▶ Extracted text:

===

When Solomon built his temple, most of the craftsmen came from Tyre. They
brought their materials with them.
Ezekiel got here many decades later. Ezekiel, as we noticed this summer in a
series of sermons on Ezekiel, had a way of meddling in other people’s business.
And in this case, the meddling was necessary. That’s always true of a prophet
and sometimes the listeners don’t want to hear, but in this case, he went up to
Tyre and he let them know what God thought about them.
They
were very proud people. Their leading industry was the making of ships. They
were in some ways the hub of commerce in the ancient world. They made the best
ships, the strongest ships, the most beautiful ships. Ezekiel talks about the
amazing fact that their most expensive ships had sails made out of embroidered
linen from Egypt.
Now
says Ezekiel, “Dear friends, you think you are gods. You think you are sitting
on a throne in the middle of the sea. But you are only men, women; you are not
gods. And though you think you are as wise as gods, you’re not.”
And
then he comes in thirty-eighth chapter, seventeenth verse, with one of the most
profound thoughtful judgments that I know of in the Old Testament. He says to
these Tyre folks, “You have forsaken your wisdom for the sake of your splendor.”
Ahh!

===

▶ Information provided:
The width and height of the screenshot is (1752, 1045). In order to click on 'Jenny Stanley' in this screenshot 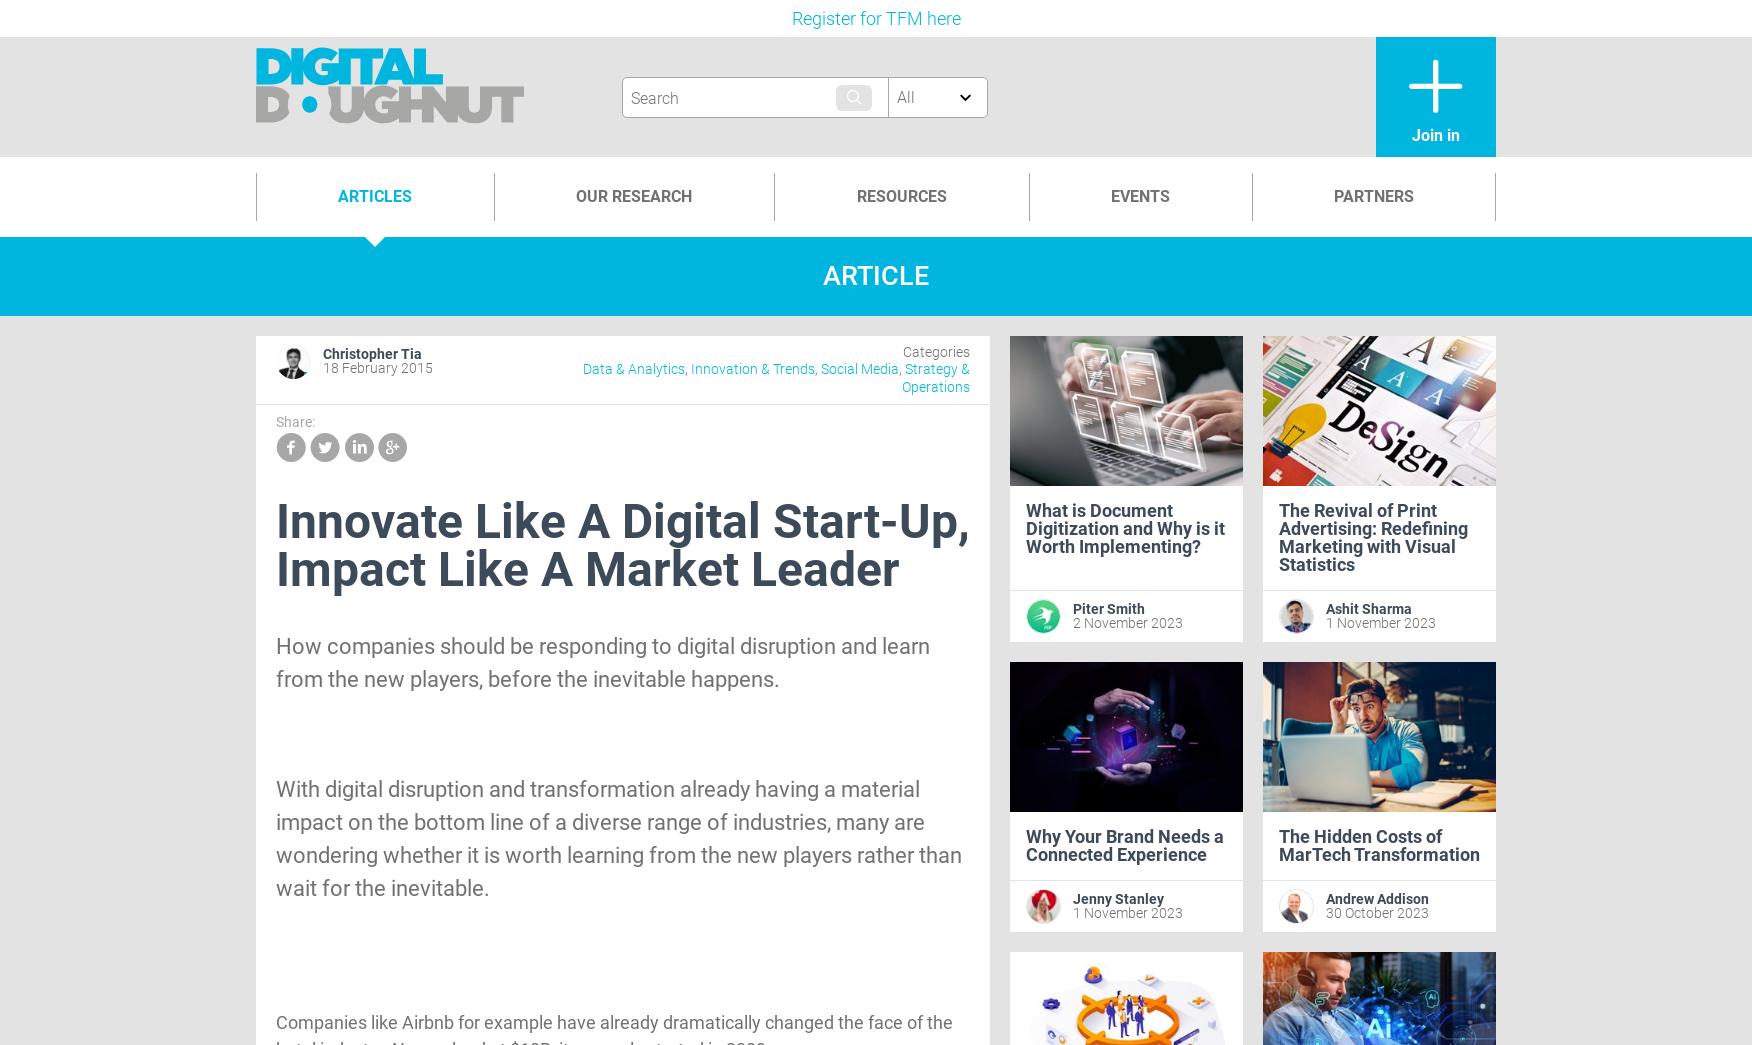, I will do `click(1117, 899)`.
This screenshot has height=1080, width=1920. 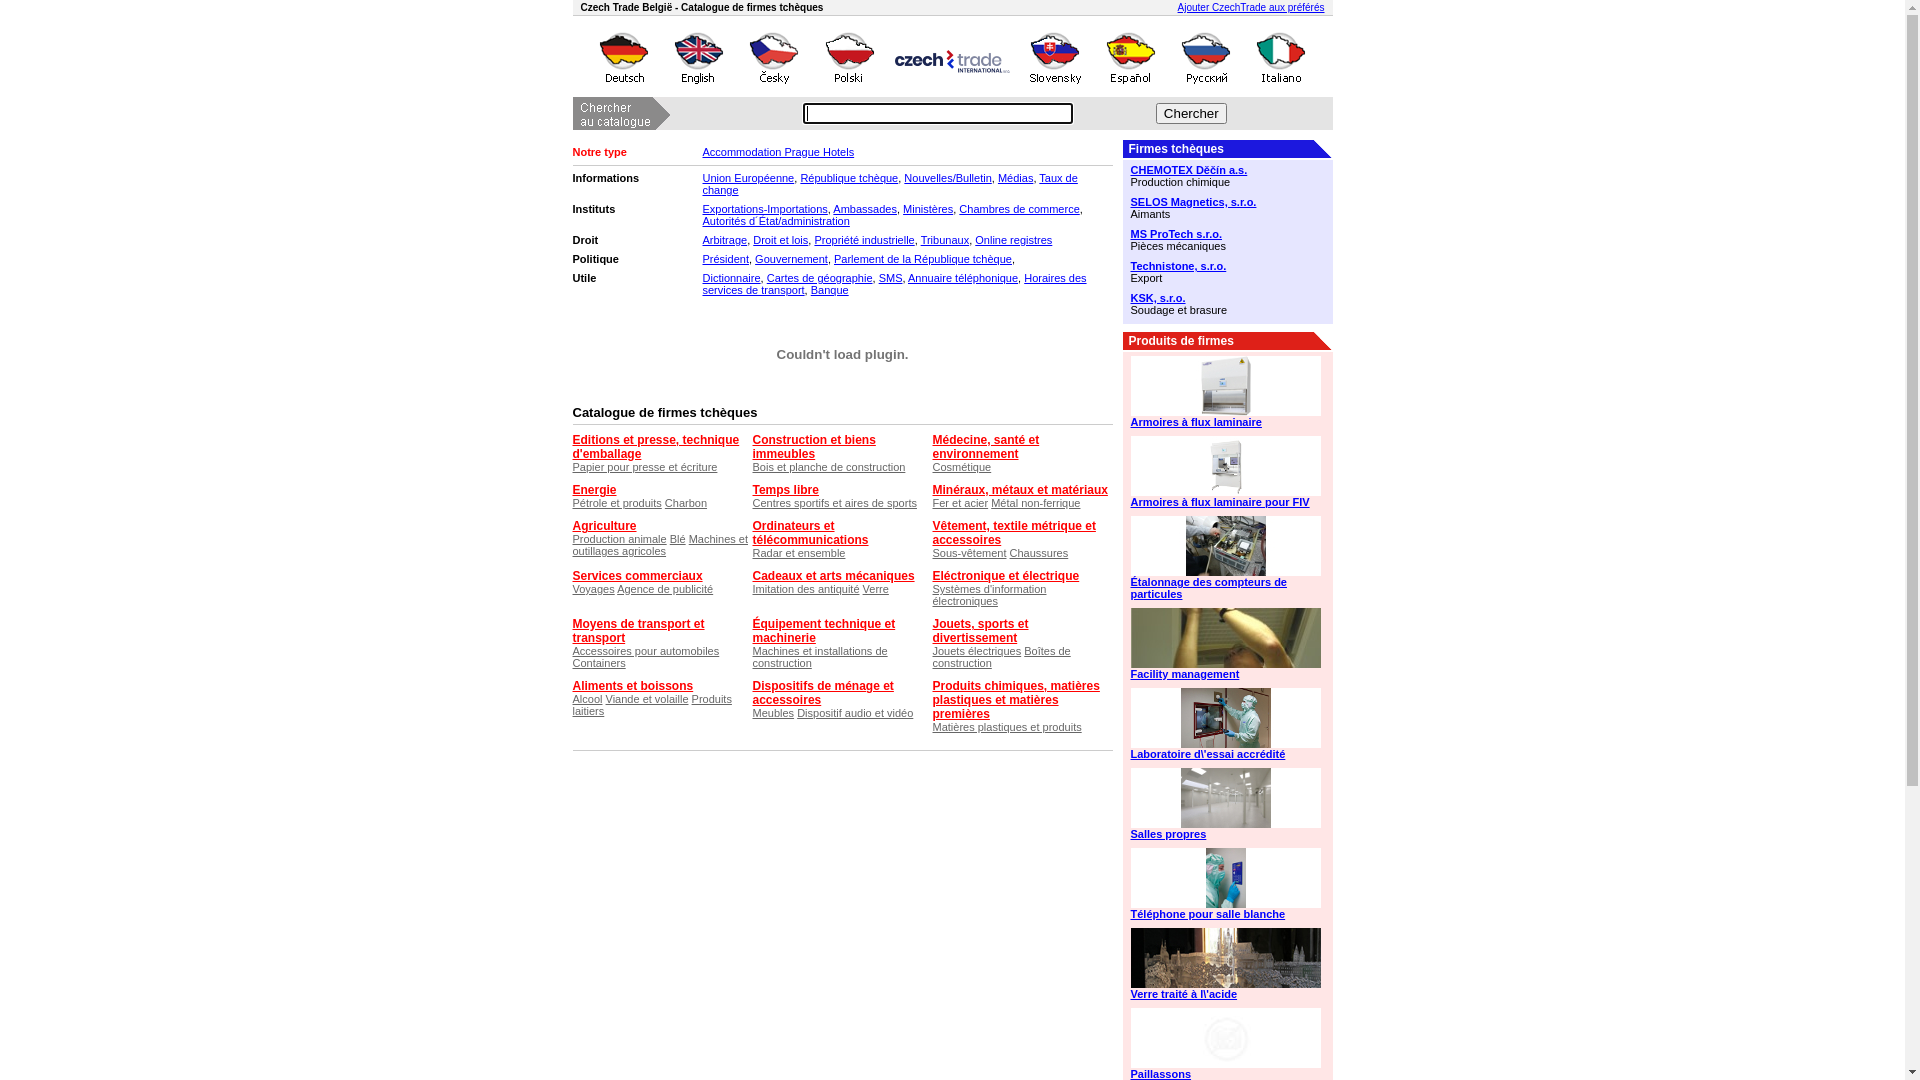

===

▶ Objectives:
**1)** In the sermon excerpt on Ezekiel and Tyre, what material were the sails of Tyre's most expensive ships made from?
**2)** From the sermon excerpt on Ezekiel and Tyre, write out the passage starting at "Ezekiel got here" and ending at "linen from Egypt.", swapping "ships" for "vessels".
**3)** Pick up the sermon on Ezekiel and Tyre where it stops and carry it on.

▶ Answers per task:
**1)** Embroidered linen from Egypt.

**2)**
Ezekiel got here many decades later. Ezekiel, as we noticed this summer in a
series of sermons on Ezekiel, had a way of meddling in other people’s business.
And in this case, the meddling was necessary. That’s always true of a prophet
and sometimes the listeners don’t want to hear, but in this case, he went up to
Tyre and he let them know what God thought about them.
They
were very proud people. Their leading industry was the making of vessels. They
were in some ways the hub of commerce in the ancient world. They made the best
vessels, the strongest vessels, the most beautiful vessels. Ezekiel talks about the
amazing fact that their most expensive vessels had sails made out of embroidered
linen from Egypt.

**3)**
Dear friends, here at our church, we have had a wonderful celebration year – 225th
Anniversary. If you were with us back in June when we celebrated that grand
day, it was unforgettable. You know it, it is just remarkable. Two hundred and
twenty-five years. I don’t know of many churches that are two hundred and
twenty-five years old that are still with a heart for the Gospel, for the Lord
Jesus, for children, for people. I commend you. I thank the Lord. And there
are a whole lot of folks that have gone before you who make this possible. But
this day, your pastor has something to say to you.
Any
church, any church, suburb, inner city, small, large that is celebrative because
of what they have done is one half step away from forsaking their wisdom for the
sake of their splendor. There is one thing that can keep us from doing that.
And that is to heed the words of our Lord in one of the two great commissions we
have in the New Testament.
I ask
you to turn to Acts, the first chapter. I am going to begin reading with verse
4. This is after the resurrection and Jesus is with his disciples and it says,
“On one occasion, while he was eating with them, he gave them this command, ‘Do
not leave Jerusalem, but wait for the gift my Father promised and which you have
heard me speak about. For John baptized with water, but in a few days, you will
be baptized with the Holy Spirit.’ So when they met together, they asked him,
‘Lord, are you at this time going to restore the kingdom to Israel?’” Let et me
paraphrase that. O.K.? “‘Lord, are you at this time going to restore the
splendor of Israel?’ And the Lord said to them, ‘It is not for you to know the
times or dates the Father set by his own authority, but you will receive power
after the Holy Spirit comes on you. And you will be my witnesses in Jerusalem,
and in Judea and Samaria, and to the ends of the earth.’ And after that, he was
taken up before their very eyes and a cloud hid him from their sight.”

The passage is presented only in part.